For simple projects, the QMake generator is ok (you don’t need to use the Qt libraries to use QMake). But, you’re not describing “simple” — code generation and “extra-phases” means you probably want CMake or something with a rich API for your own extensions, like Scons (or Waf).

We use Scons at work. It produces “bullet-proof-builds”, but it’s really slow. No other system will be as bullet-proof as Scons. But, it’s slow. It is written in Python and we’ve extended the interface for our “workspace-organization” (where we merely specify module dependencies), and that is part of the Scons design intent (this type of extension through Python). Convenient, but builds are slow. You get bullet-proof builds (any developer box can make the final release), but it’s slow. And, it’s slow. Don’t forget that if you use Scons, though, that it’s slow. And, it’s slow.

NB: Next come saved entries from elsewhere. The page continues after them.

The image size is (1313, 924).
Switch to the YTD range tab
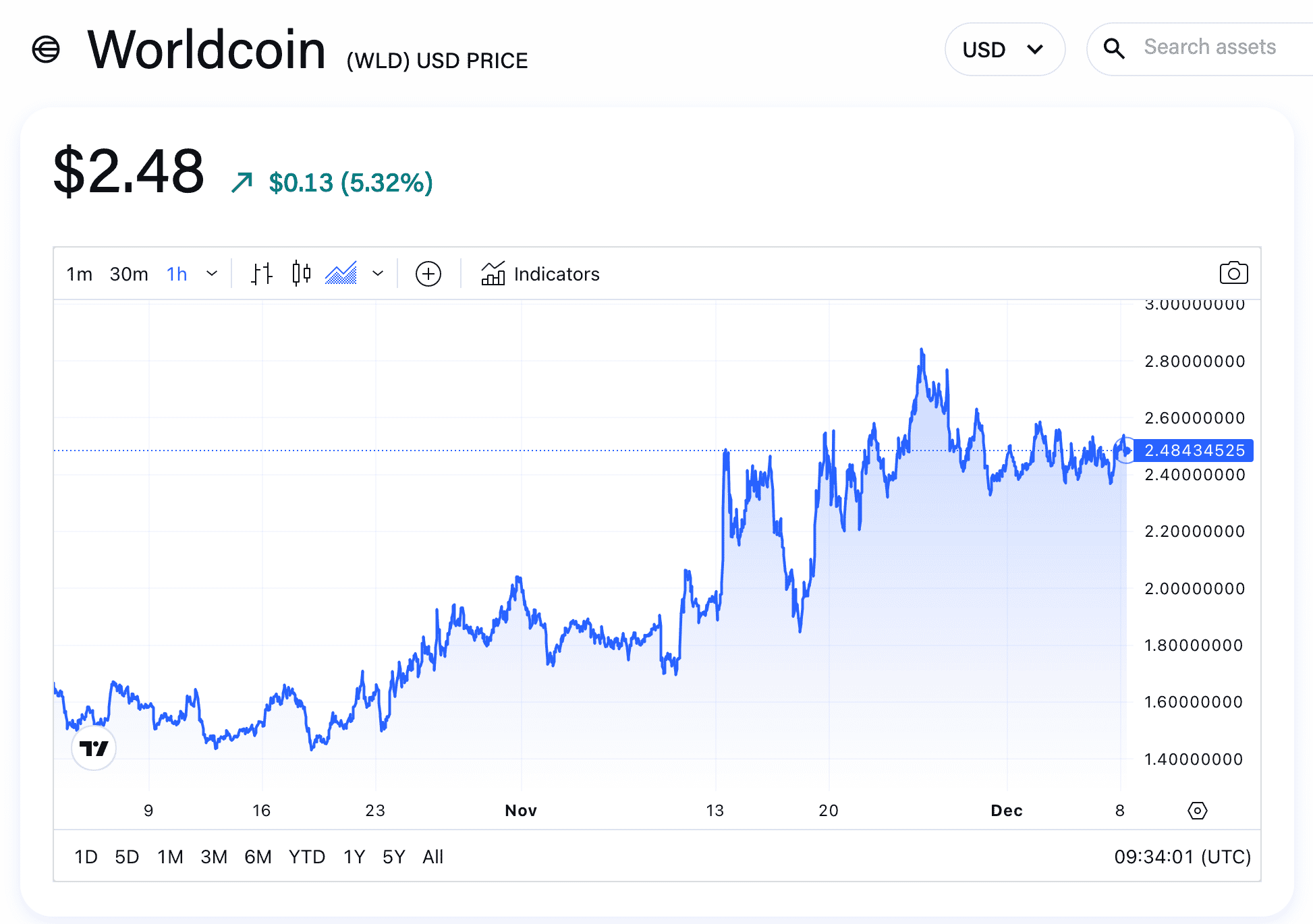pyautogui.click(x=307, y=857)
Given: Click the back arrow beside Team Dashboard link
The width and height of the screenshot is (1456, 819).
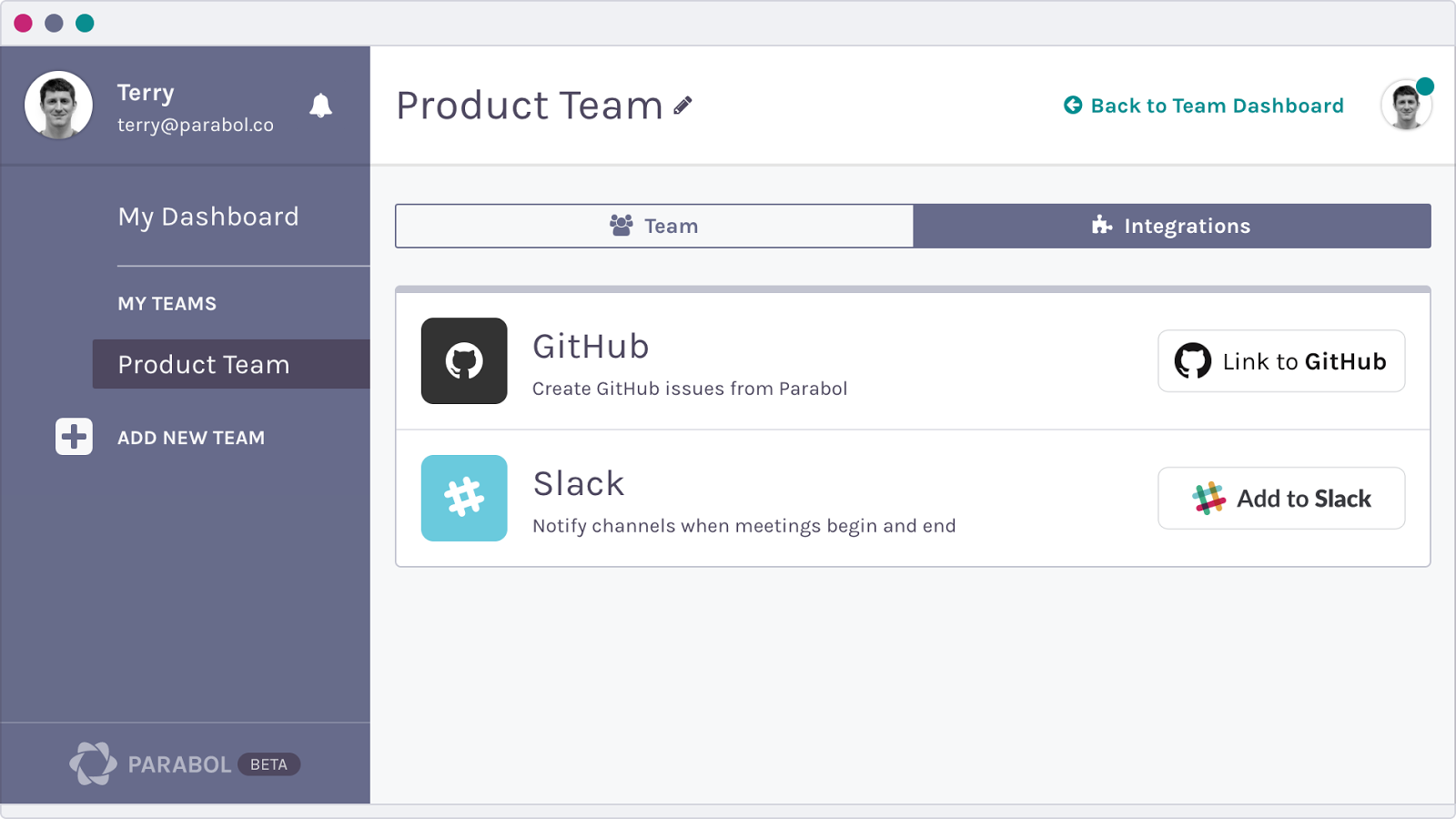Looking at the screenshot, I should 1072,105.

It makes me ill to think that a decade after the Year 2000, we still don’t have flying cars. We’ll probably have to wait another hundred years or something to get them. And, we will then all probably be flying around in our flying cars that are still being constructed with crappy build systems.

Yes, they are all awful.

[ABOUT CODE GENERATION]

Scons works on “phases”, and they are “somewhat-static”. It can build code that is generated as part of the build (people are doing this in a couple of different ways), but this has been described as, “something very un-Scons-like”.

If it’s simple “preprocess some files and generate source files”, then no biggie (you have lots of options, and this is why qmake was written — for the moc preprocessing of *.hpp/*.cpp files).

However, if you are doing this in a “heavy-manner”, you’re going to need to script your own. For example, we had as-a-part-of-the-build scripts that queried the databases and generated C++ classes to interface between the “layers” (in traditional 3-tier application development). Similarly, we generated server/client source code through IDLs, and embedded version information to permit multiple clients/servers to run simultaneously with different versions (for the same “client” or “server”). Lots of generated source code. We could “pretend” that is “the-build-system”, but really, it’s a non-trivial-infrastructure for “configuration management”, of which part of it is the “build-system”. For example, this system had to, “take-down” and “start-up” servers as a part of this process. Similarly, the regression-tests were executed as a part of this process, with heavy “reporting” and “difference-testing” between versions — all as a part of our “build-scripts”.